The parties had a trading relationship dating back around 20 years, with the Claimant placing orders on an almost weekly basis.

The Claimant’s purchase orders made no reference to standard terms on their face. The reverse included – in small and faint type – standard terms, but these were only supplied to the defendant on the rare occasions that purchase orders were sent by post. More usually, the Claimant sent a purchase order by fax or email and did not include the second, “reverse”, page which set out the standard terms.
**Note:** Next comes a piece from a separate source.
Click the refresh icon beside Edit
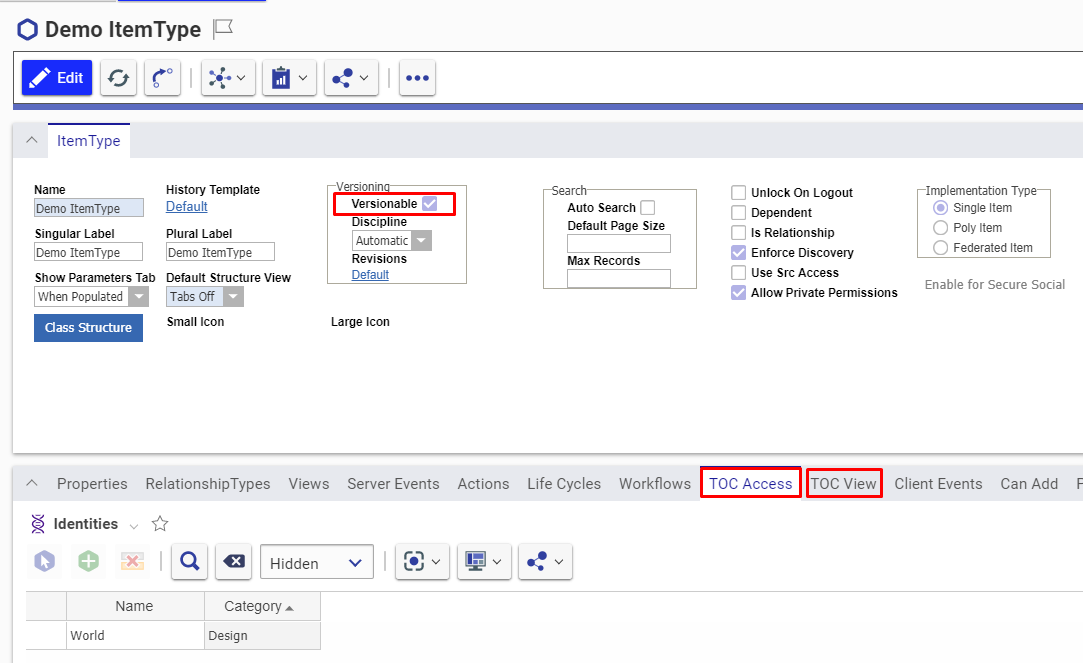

The Defendant’s management nonetheless conceded that, by the time the disputed orders were placed, they were aware that terms and conditions were included on the reverse of purchase orders sent in hard copy.

Upon receipt of an order, the Defendant would send the Claimant an acknowledgement, which included the statement “The quoted prices and deliveries are subject to our normal Terms and Conditions of Sale (copies available on request)”. However, those terms had never been supplied to the Claimant.
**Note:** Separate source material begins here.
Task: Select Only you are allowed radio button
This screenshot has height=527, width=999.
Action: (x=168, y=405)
The Claimant’s purchase orders on their face required a certificate of conformity as well as the gaskets, and the gaskets were delivered accompanied by a delivery note incorporating a certificate of conformity.

The law

Having reviewed the relevant authorities, the Judge found the principles relevant to the “battle of the forms” to be as follows:

  1. Where A makes an offer on its conditions to B and B accepts that offer on its conditions and, without more, performance follows, the correct analysis (assuming that each party’s conditions have been reasonably drawn to the attention of the other) is that there is a contract on B’s conditions.
  2. Where there is reliance on a previous course of dealing it does not have to be extensive: three or four occasions over a relatively short period may suffice.
  3. The course of dealing by the party contending that its terms and conditions are incorporated has to be consistent and unequivocal.
  4. Where trade or industry standard terms exist for the type of transaction in question, it will usually be easier for a party contending for those conditions to persuade the court that they should be incorporated, provided that reasonable notice of the application of those terms has been given.
  5. A party’s standard terms will not be incorporated unless that party has given the other party reasonable notice of those terms and conditions.
  6. It is not always necessary for a party’s terms and conditions to be included or referred to in the documents forming the contract: it may be sufficient if they are contained in or referred to in invoices sent separately.
  7. By contrast, an invoice following a concluded contract effected by a clear offer on standard terms which are accepted, even if only by delivery, will or may be too late.

The decision

The Judge considered the whole picture in order to determine the applicable contract terms as understood by a hypothetical objective bystander, and found that:

  • Whilst the Defendant was aware of the Claimant’s terms, the Claimant had not given reasonable notice that it intended to rely on them.
  • The Defendant had indicated to the Claimant that it had its own terms. However, as these were bespoke (rather than being those of a trade or industry association), and had never been provided to the Claimant, the order acknowledgement could not amount to a counter-offer.
  • Accordingly, neither party’s standard terms “won” the battle of the forms. Nonetheless, there was sufficient agreement of key terms for there to be a binding contract between the parties.

The implications

  • A mere reference to or inclusion of terms in a document provided to the other party will not suffice to win the battle of the forms, and a party must be explicit about its intent to rely on its standard terms.
  • Where neither party’s contract terms apply, the contract will be governed by the Sale of Goods Act 1979, and the supplier will not enjoy the benefit of any liability cap or exclusion of liability.
  • Ideally, parties will sign a framework agreement and expressly agree the terms they intend to govern future orders.
  • Failing that, parties should be careful to provide all the relevant information in exchanges intended to form binding contracts. Best practice will be for a party intending to rely on its standard terms to expressly draw the other party’s attention to this, and to include a copy of those terms as a separate document.